Research

Photo Courtesy of the Thulani Davis Collection at Emory University’s Stuart A. Rose Manuscript, Archives, and Rare Book Library

My dissertation, Afro-Filipina Aesthetics: Transnational Sound Cultures and Dance Performances, examines a cultural-political formation: transnational Filipina and Black women performers who formed aesthetic and social practices across the long twentieth century. Drawing on archival research and interviews conducted in Southeast Asia, France, and the United States, I analyze Filipina and Black women performers and their relationships across a number of global entertainment circuits. In doing so, I argue that migratory Filipina and Black women performers shaped Euro-American imperial notions of race, gender, nation, and migration. These performers developed what I call "Afro-Filipina aesthetics," strategic forms of self-fashioning of their bodies through dress, gestures, and vocals that challenged colonial ideas of Filipina and Black women as subservient, meek, unoriginal, and confined to the home. I argue Filipina and Black women dancers, singers, and musicians were active inventors and improvisers, whose bodily acts communicated both the constraints of their lives, and their desires and pleasures. In turn, their aesthetics also reveal the intimacies these migratory performers had with one another, unveiling intertwined Filipina and Black performance genealogies that envisioned Global South feminist and queer politics and radical kinship networks.
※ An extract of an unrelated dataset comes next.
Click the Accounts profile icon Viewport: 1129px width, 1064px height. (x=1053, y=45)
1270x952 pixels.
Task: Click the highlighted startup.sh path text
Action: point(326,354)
Two key questions guide my research. First, what personal and artistic relationships did Filipina, Black, and mixed-race Afro-Filipina women performing artists have with one another? Second, how did Afro-Filipina women’s cross-racial and experimental collaborations draw from and/or reinvent literary and performance genres? To answer these questions, my project draws on literary analysis, performance theories, and archival methodologies. Chapter 1 examines mixed-race Afro-Filipina starlet Maggie Calloway’s interracial bodabil (vaudeville) performances in Manila and Singapore from the 1920s-1940s. Chapter 2 moves to mixed-race Afro-Filipina actress and singer Marpessa Dawn’s 1950s theater and musical performances with Afro-French and Caribbean artists in Paris. Chapter 3 looks at the “Satin Sisters,” a 1970s poetry-theater collective in San Francisco and New York City that featured Jessica Hagedorn, Ntozake Shange, and Thulani Davis. Chapter 4 concludes my dissertation by examining queer Afro-Filipina aesthetics in the popular American reality television drag show RuPaul’s Drag Race. My work is the first study to compare and contrast how these cross-racial aesthetics developed across major entertainment capitals—Manila, Singapore, Paris, San Francisco, and New York City—during the interwar and post-World War II periods.